While this pessimistic assessment is not completely irrelevant, it tends to ignore a number of favourable factors, which may inject new life into the declining manufacturing sector. It should be noted that the successful industrial upgrade in the Asian Newly Industrialized Economies, to some degree,counts on government support and promotion. In recent years, the Macau Government has stepped up its efforts to encourage industrial upgrade and investment. For example, the Government has established the Macau Productivity and Technology Transfer Centre, which currently plays a supportive role in "the development of productivity and competitiveness of the local industry". In 1996, the government-sponsored Concordia Industrial Park was established on the island of Coloane. Until the middle of 1999, eight high- and medium-technology industrial units occupied over 90 percent of the area.5Macau's return to Chinese sovereignty would also bring new opportunitiesfor the manufacturing sector. It has been suggested that China can provide the necessary skills and human resources for Macau's development of new industries in such areas as biochemical and computer software manufacturing companies.6 In this regard, cooperation and exchange at government level are deemed to be necessary.
To summarize, the manufacturing sector will have little chance to regain its dominant position in the domestic economy in view of its fundamental deficiencies. Despite these factors, the possible strengthening of government promotion of industrial upgrading and in China-Macau cooperation will provide room for optimism regarding the continued development of the manufacturing sector.
NOTES
1 The distribution of Macau's export quotas is regulated under Decree Law No. 50/80/M.Export quotas are distributed by the Direccao dos Servicos de Economia in the form of basic and free quotas. Basic quotas are given to manufacturers on the basis of their last year's export performance. The balance is regarded as free quotas, for which any registered manufacturers with over three years' history of operation may apply. Free quotas acquired by manufacturers will become their basic quotas in the coming year. On the other hand, unused quotas will be deducted from the quotas distributed to the concerned manufacturer.

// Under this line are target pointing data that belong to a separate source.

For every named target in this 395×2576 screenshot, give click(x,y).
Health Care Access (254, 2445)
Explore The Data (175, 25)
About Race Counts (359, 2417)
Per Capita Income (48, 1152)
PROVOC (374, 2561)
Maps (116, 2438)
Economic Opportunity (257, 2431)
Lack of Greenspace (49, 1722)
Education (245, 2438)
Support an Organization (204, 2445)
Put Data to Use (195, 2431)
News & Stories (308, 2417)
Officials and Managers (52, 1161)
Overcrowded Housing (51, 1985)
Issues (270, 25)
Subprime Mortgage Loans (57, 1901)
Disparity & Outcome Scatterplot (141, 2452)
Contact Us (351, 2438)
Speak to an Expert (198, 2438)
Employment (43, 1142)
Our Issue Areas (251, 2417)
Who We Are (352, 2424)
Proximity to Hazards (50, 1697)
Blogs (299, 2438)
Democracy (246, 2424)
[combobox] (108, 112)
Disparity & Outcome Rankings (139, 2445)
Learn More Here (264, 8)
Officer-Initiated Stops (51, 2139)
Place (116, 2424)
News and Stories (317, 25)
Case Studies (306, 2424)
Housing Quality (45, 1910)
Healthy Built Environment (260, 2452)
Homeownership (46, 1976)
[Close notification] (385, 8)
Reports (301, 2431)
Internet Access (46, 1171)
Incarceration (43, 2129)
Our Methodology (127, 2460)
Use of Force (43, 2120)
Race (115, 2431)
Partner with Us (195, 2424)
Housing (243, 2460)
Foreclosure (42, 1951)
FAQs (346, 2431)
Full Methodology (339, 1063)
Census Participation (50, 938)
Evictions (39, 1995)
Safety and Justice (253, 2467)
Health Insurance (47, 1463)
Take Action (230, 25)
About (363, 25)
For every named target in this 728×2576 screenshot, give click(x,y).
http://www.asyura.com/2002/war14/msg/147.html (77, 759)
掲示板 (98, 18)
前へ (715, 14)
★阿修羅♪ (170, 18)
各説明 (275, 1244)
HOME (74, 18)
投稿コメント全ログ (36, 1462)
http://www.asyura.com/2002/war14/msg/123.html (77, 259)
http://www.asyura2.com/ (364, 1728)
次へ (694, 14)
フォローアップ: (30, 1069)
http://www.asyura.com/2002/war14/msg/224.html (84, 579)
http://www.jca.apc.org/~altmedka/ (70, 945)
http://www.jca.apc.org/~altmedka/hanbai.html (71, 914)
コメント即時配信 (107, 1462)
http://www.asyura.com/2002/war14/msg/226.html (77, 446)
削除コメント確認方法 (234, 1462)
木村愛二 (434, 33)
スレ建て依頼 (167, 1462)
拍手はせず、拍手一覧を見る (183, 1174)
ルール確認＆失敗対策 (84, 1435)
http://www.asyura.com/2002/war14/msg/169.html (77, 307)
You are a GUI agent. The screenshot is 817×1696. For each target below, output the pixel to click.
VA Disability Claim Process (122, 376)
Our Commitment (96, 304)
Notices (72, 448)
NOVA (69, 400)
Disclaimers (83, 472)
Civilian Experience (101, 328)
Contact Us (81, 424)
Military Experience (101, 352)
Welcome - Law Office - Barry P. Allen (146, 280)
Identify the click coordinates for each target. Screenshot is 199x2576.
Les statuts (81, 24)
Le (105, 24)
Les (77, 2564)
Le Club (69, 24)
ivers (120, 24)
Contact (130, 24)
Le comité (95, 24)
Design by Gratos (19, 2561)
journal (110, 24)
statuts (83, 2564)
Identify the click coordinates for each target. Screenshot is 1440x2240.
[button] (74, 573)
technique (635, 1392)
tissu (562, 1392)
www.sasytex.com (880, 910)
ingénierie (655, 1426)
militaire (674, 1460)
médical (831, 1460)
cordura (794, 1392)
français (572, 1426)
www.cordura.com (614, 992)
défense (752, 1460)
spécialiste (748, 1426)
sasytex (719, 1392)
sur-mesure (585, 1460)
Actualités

Quotas may be transferred between manufacturers at a price.
2 Macau's exports have not been influenced much by the early stages of the phasing out of the MFA, implemented under the Uruguay Round Agreement on Textiles and Clothing, because of the heavy end-loaded phasing-out of MFA quantitative restrictions, which would only extend to Macau's products at the final stage, i.e., by the end of 2004. See IMF (1999).
3 Similarly, Cremer (1990) argues that Macau lacks entrepreneurship in production and marketing to push for an industrial upgrade.
4 See Ng and Tsang (1997), Chapter 6.
5 See Macau Magazine, June 1999, pp. 48-51.
6 See, for example, proposal of the China-Macau cooperation in Yeung (1993).